[start Source text]

If it happens multiple times during the night and the communication between
networker and dd is not going down would mean a client timeout issue, but if
this started after upgrading the ddos I would think networker has a problem
talking with the new ddos. How's the health of the networker server? With
backing up that many clients and handling indexes that's putting a little bit
of a load on it if it's not a beefy box.
I also noticed something in my last post I need to clear up. When I said
"Increasing the client parallelism will cause you to have more streams going to
the dd box, which may slow your backup down" this is not entirely true the way
I worded it. I didn't mean having more streams going to the dd box will slow
your backup down, but having more streams coming out of the client will slow
your backup down. My fingers can't type what my mind is telling it.. :)
-----Original Message-----
From: Stanley R. Horwitz [mailto:stan AT temple DOT edu]
Sent: Tuesday, June 19, 2012 12:58 PM
To: EMC NetWorker discussion; Chester Martin
Subject: Re: [Networker] Server lost connection problem
Hi Chester,
This seems to occur at different times of the day and night. I agree that
increasing client parallelism doesn't make much sense, but perhaps it is one of
those counterintuitive situations. The savegroup parallelism is set to 10 for
each savegroup. Auto media management is not enabled on my DD Boost devices,
but nothing in the logs on the NetWorker server suggess a problem in that
regard. I am going to ask my SAN manager to look at the DD system to try to
ascertain if it is in good health, but the daily health report emails I get
from it do not indicate any sort of a problem.
On 06 19, 2012, at 1:39 PM, Chester Martin wrote:
> Hello,
> At first glance you would think it'd be a timeout issue that adjusting the
> keep alive values would fix. Being that you just updated to a new DDOS you
> may want to see if there are any errors being reported on the data domain
> side. Also, see if there is a certain time when these errors happen.
> Meaning, are there clients that kick off at 5pm and the error happens at 6pm
> and all the client's backup that was running at that time cancel with the
> "connection dropped" error? You didn't mention anything about the data
> domain devices going offline, but if there was an issue with the networker
> server not talking to data domain your devices should go offline. But if you
> have "auto media management" enabled on the dd devices networker will attempt
> to bring them back online.
>
> I would think that increasing the client parallelism would add to the problem
> instead of help it. Increasing the client parallelism will cause you to have
> more streams going to the dd box, which may slow your backup down. If any
> parallelism needs to be adjusted I would do it from the group level and not
> the client level. Is it possible you have your group parallelism set to 0
> and some of the clients could be waiting on resources and timing out?
|

[end Source text]
[start Data extract]

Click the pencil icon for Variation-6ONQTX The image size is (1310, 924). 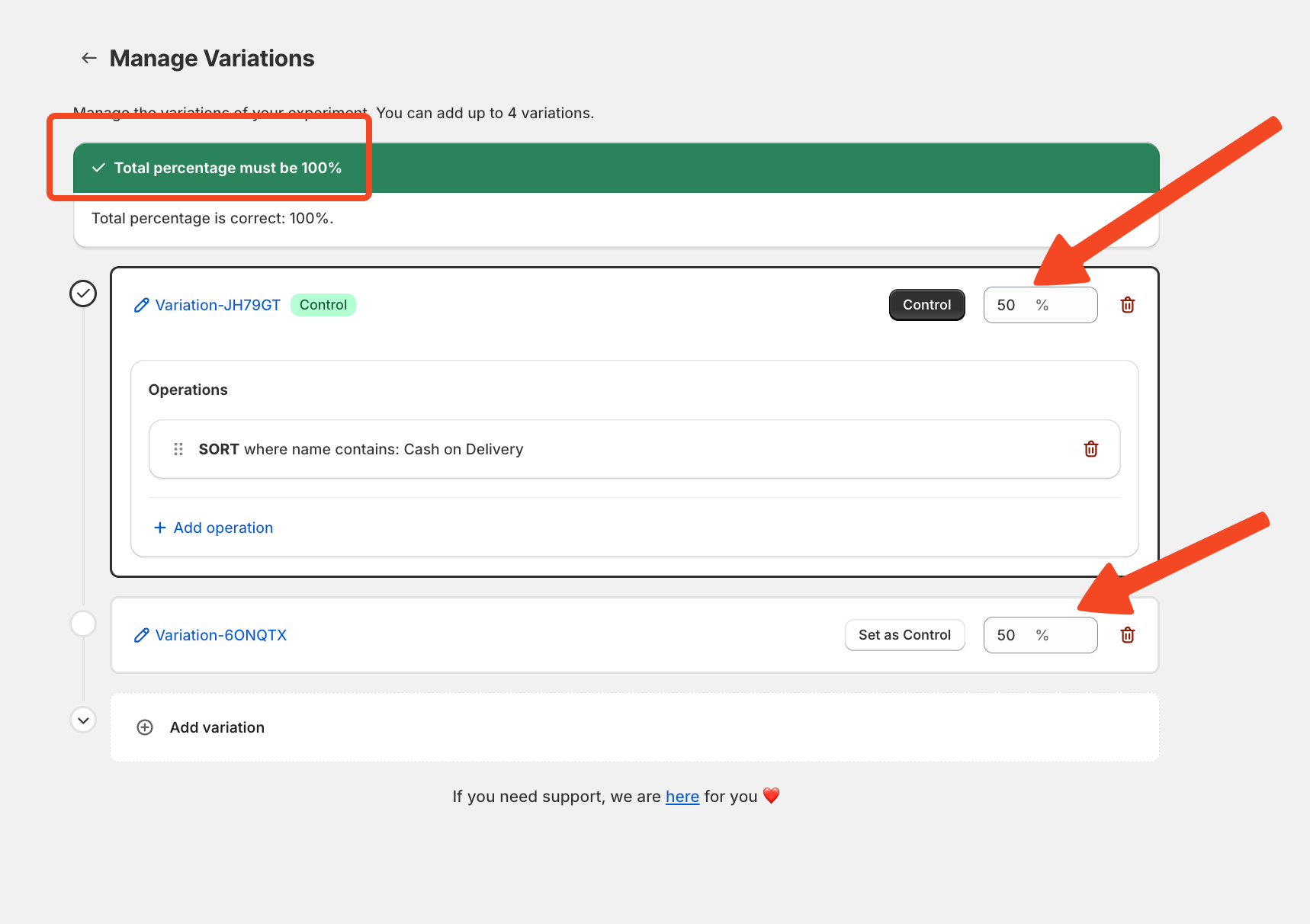pyautogui.click(x=141, y=636)
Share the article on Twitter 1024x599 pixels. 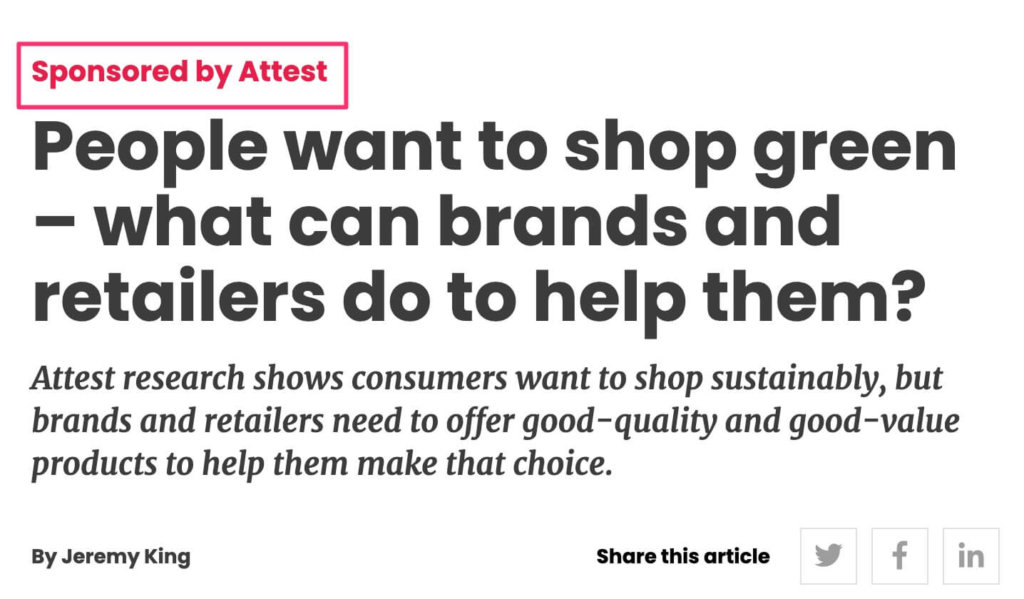[828, 556]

[end Data extract]

Exercises to complete:
- A) Answer these questions about the NetWorker forum thread above, one answer per line and marked to match:
(i) What value is the savegroup parallelism set to for each savegroup?
(ii) At first glance, adjusting which values would seem to fix a timeout issue?
(iii) In the correction at the top of the thread, having more streams coming out of what is said to slow the backup down?
- B) Repeat word for word the part of the NetWorker forum thread starting at "On 06 19, 2012, at" and ending at "them back online.".

Expected results:
- A)
(i) 10
(ii) The keep alive values
(iii) The client

- B)
On 06 19, 2012, at 1:39 PM, Chester Martin wrote:
> Hello,
> At first glance you would think it'd be a timeout issue that adjusting the
> keep alive values would fix. Being that you just updated to a new DDOS you
> may want to see if there are any errors being reported on the data domain
> side. Also, see if there is a certain time when these errors happen.
> Meaning, are there clients that kick off at 5pm and the error happens at 6pm
> and all the client's backup that was running at that time cancel with the
> "connection dropped" error? You didn't mention anything about the data
> domain devices going offline, but if there was an issue with the networker
> server not talking to data domain your devices should go offline. But if you
> have "auto media management" enabled on the dd devices networker will attempt
> to bring them back online.